Neither C nor C++ check whether the element that you're trying to access is actually a member of the array that you're trying to access it in. Try the demo boundsError.cpp with the debugger turned on. Notice that values which shouldn't change do. On a Mac, which does not have memory protection, you can seriously screw up things if you go out of the bounds of your array, then right out of the bounds of your program into the memory of the operating system. It can happen. It's not pretty. Check all array accesses carefully to make sure that they fit in the array.
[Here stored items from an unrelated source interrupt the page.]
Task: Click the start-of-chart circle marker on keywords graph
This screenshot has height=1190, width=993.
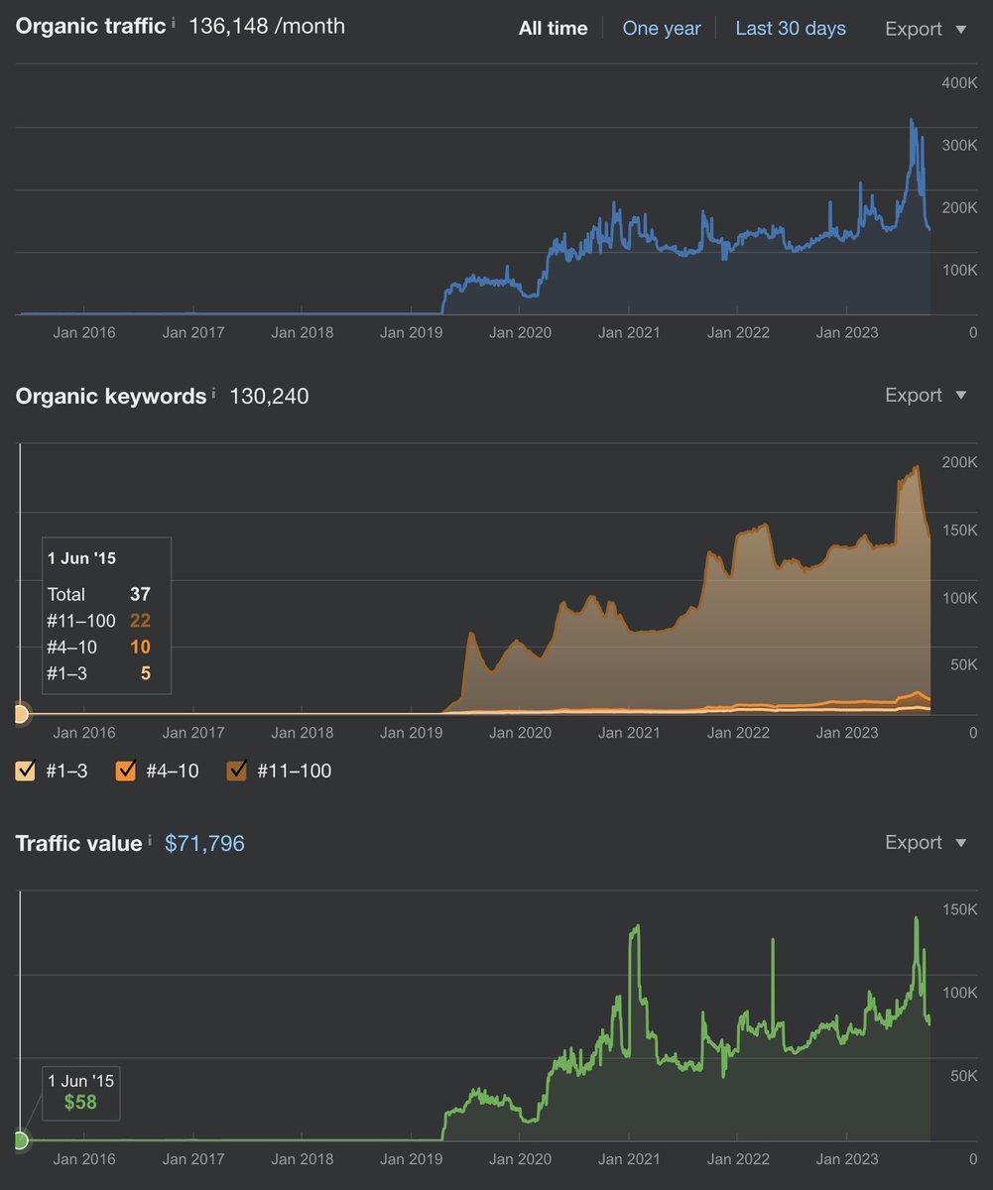Action: tap(20, 712)
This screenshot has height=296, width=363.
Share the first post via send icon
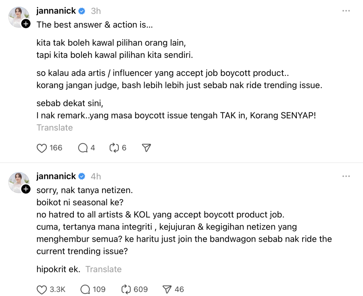tap(146, 148)
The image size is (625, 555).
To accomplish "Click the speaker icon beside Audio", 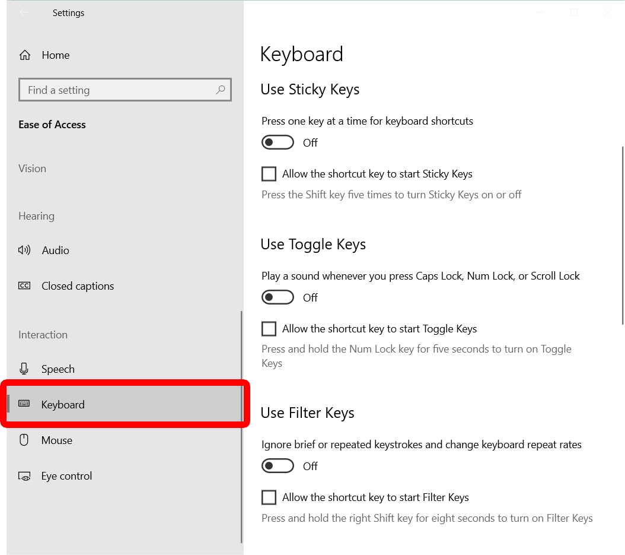I will [24, 250].
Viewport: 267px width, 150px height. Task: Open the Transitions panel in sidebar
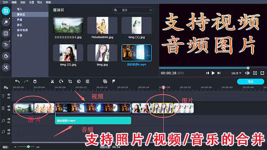(6, 33)
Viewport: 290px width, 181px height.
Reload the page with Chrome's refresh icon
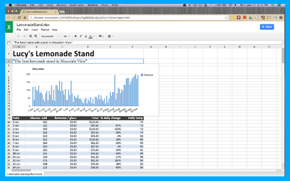tap(19, 17)
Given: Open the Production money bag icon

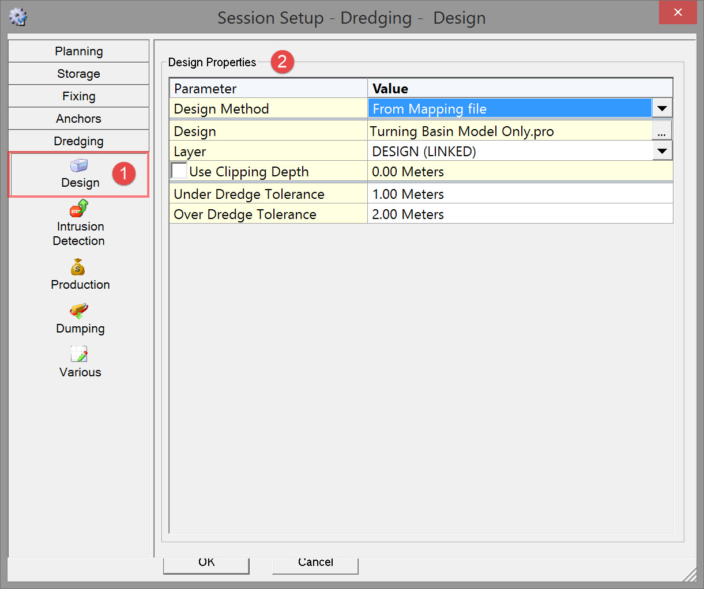Looking at the screenshot, I should tap(78, 267).
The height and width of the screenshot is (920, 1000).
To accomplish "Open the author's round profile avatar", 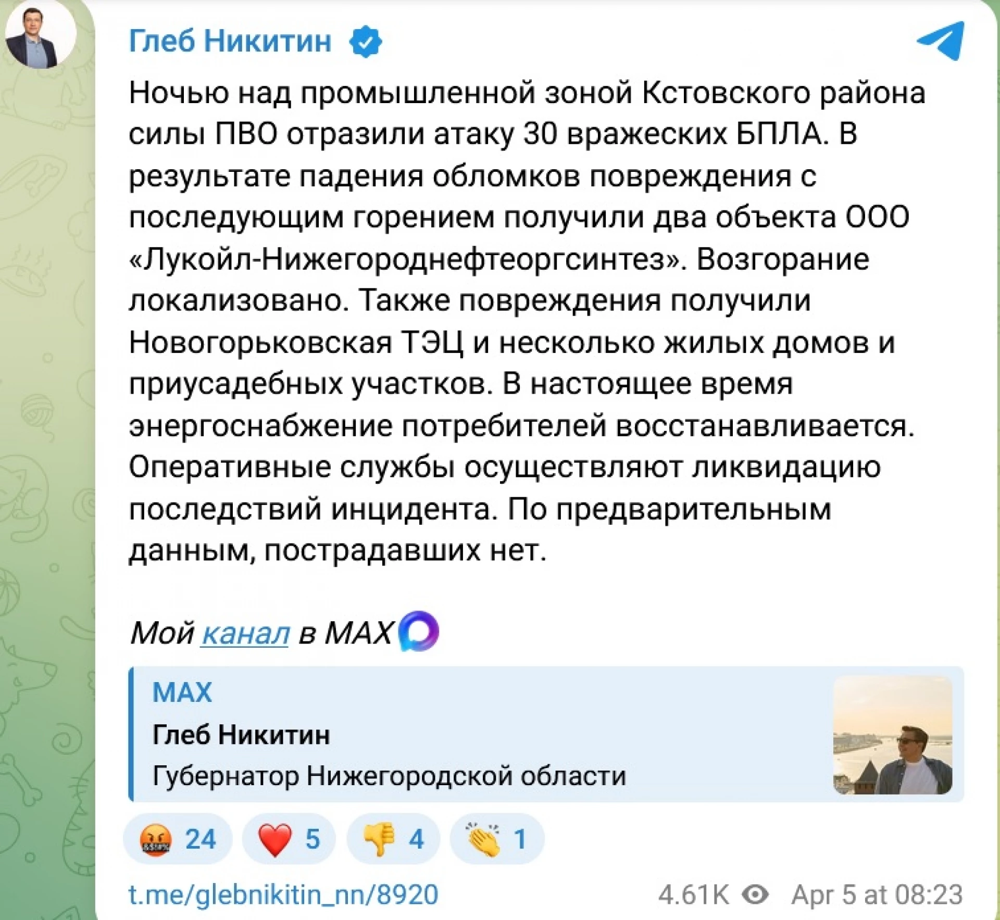I will [40, 34].
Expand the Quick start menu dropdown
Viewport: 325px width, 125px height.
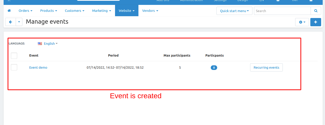coord(234,11)
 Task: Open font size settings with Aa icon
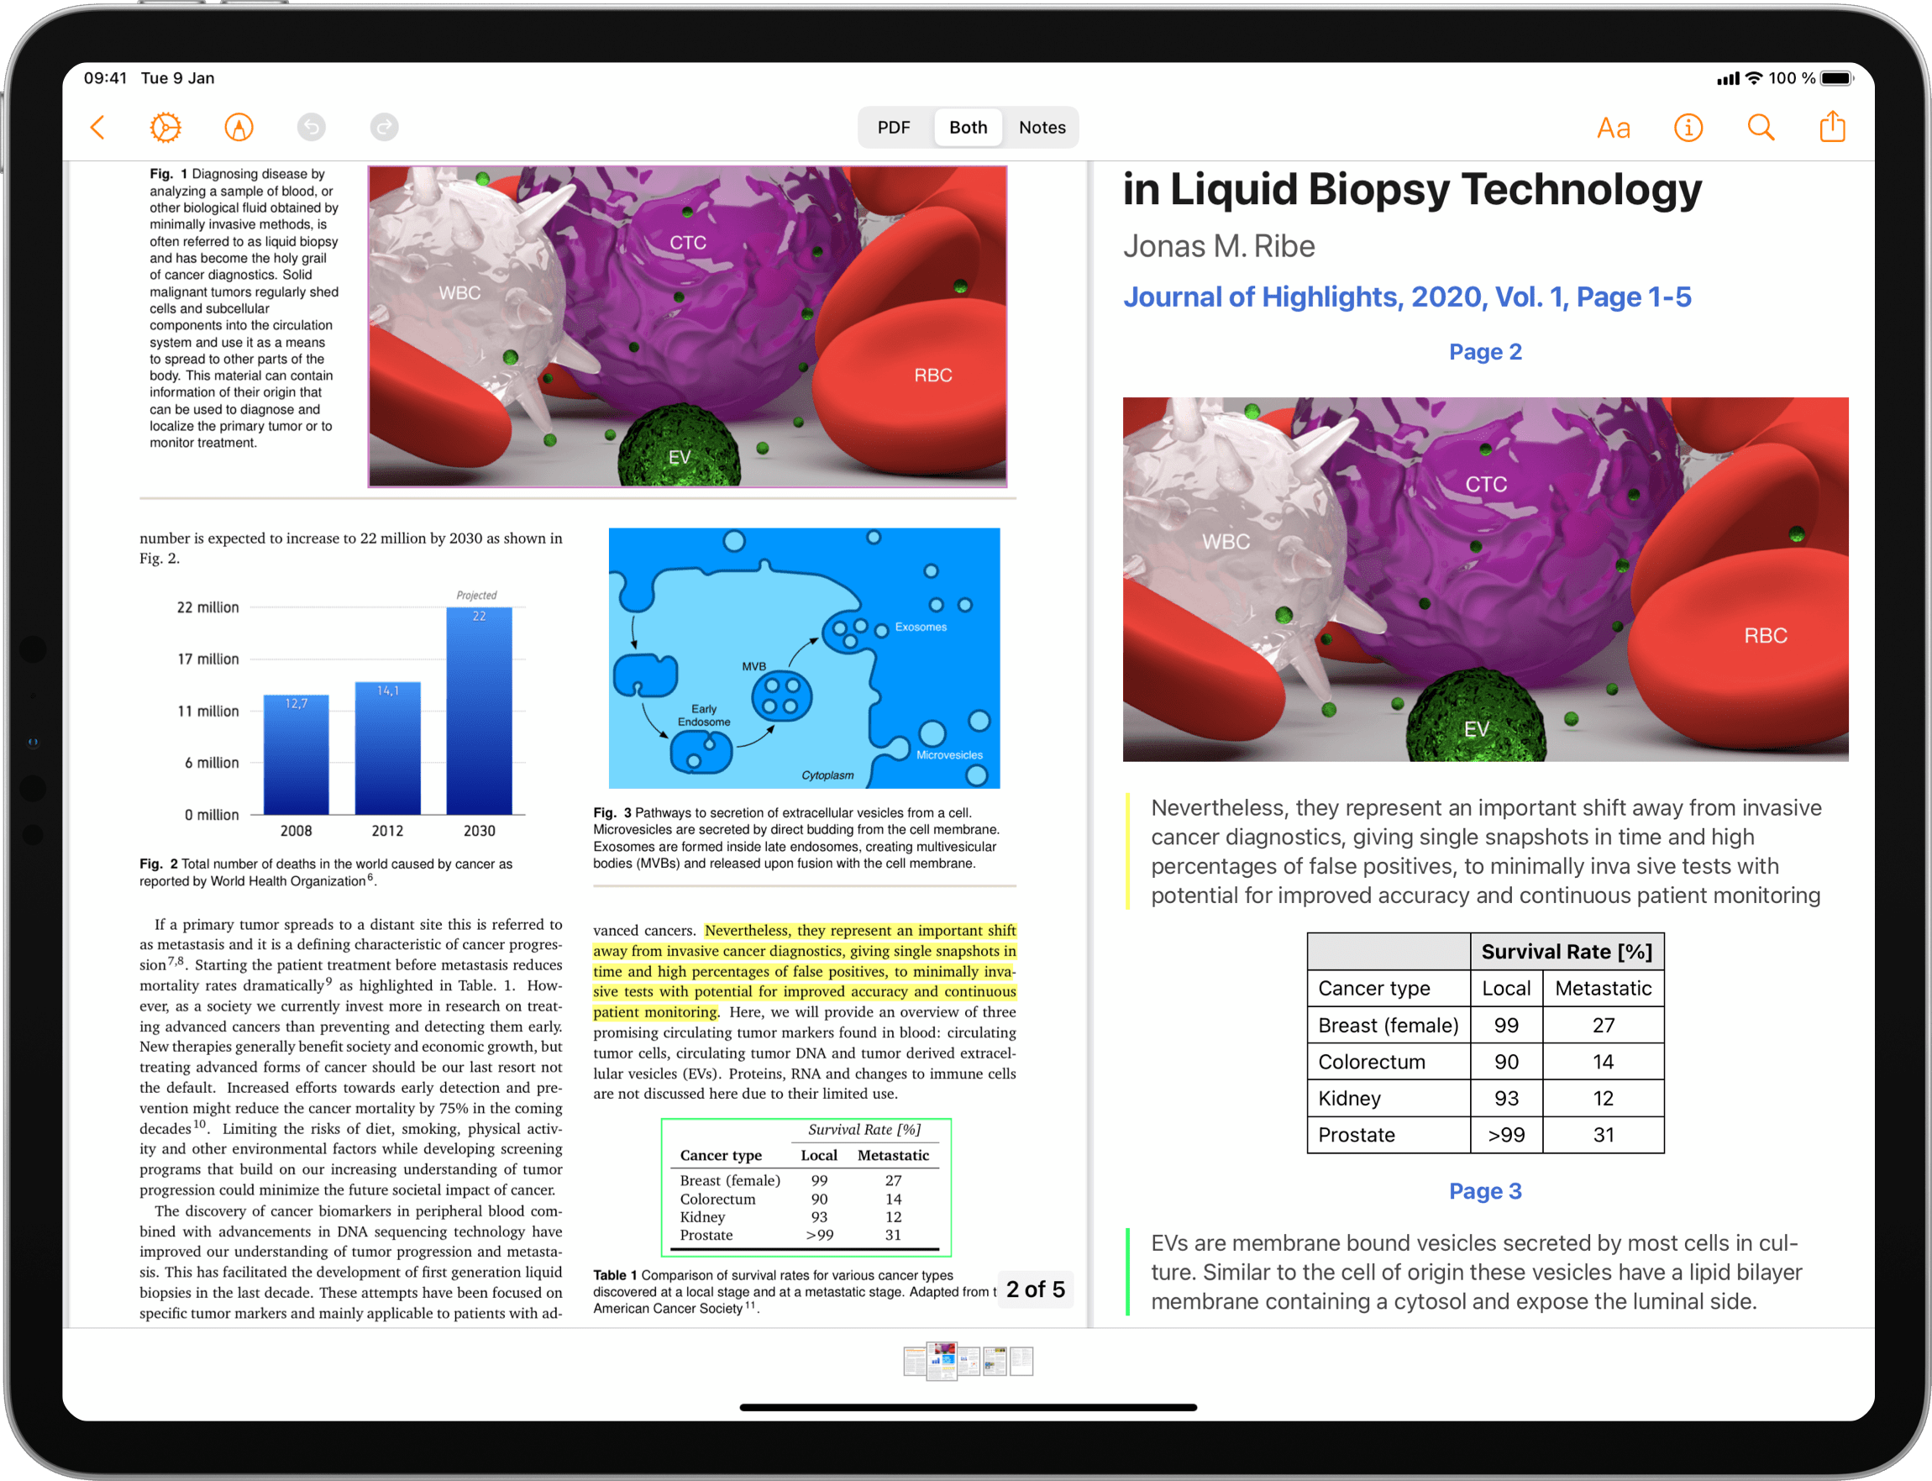(1610, 128)
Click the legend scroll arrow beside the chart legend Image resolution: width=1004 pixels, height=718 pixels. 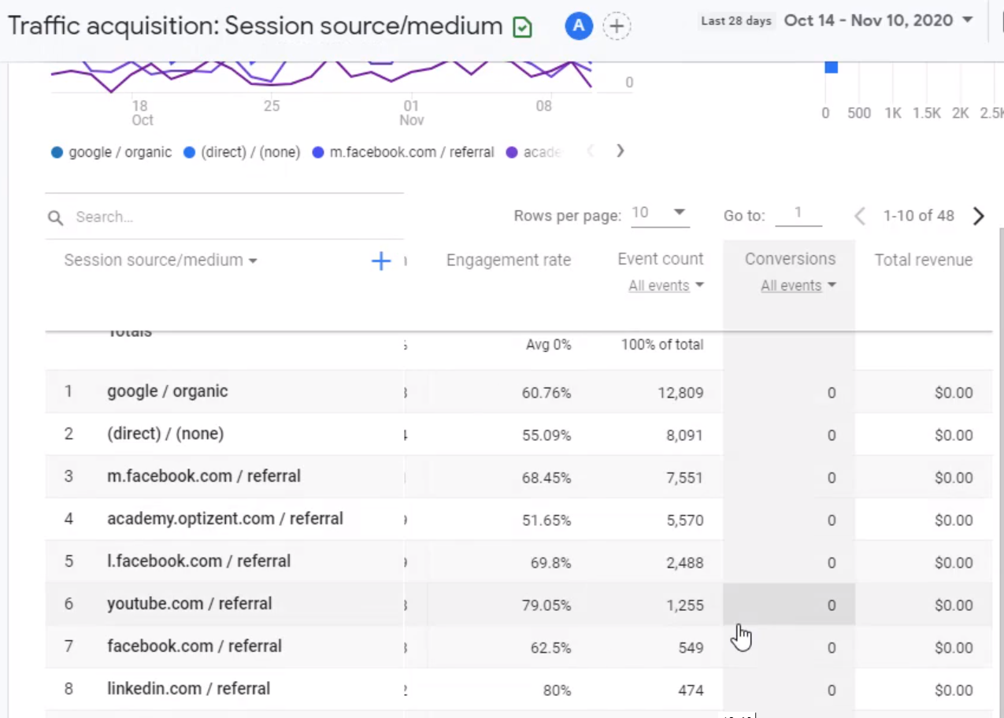point(620,151)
Remember the recursive method of calculating fibonacci numbers?
int fib(int n)
{
if (n <= 1)
return 1;
else
return fib(n-1) + fib(n-2);
}
This was slow (exponential in n) for pretty much the same reason as the recursive choose method (coming up tomorrow in an improved form), and it can be greatly sped up by using arrays to store the values. Check out fastFib.cpp. It creates an array, adds up the numbers, and is all set to give you any Fibonacci number up to fib(46) almost instantly, because it eliminates all the redundant addition done by the other version.
This is a method of finding all primes from 2 to N-1.
This is actually Short Assignment #11. There is a contest attached to see who can find the largest prime number. The winner gets to choose whether or not there will be a short assignment next Wednesday.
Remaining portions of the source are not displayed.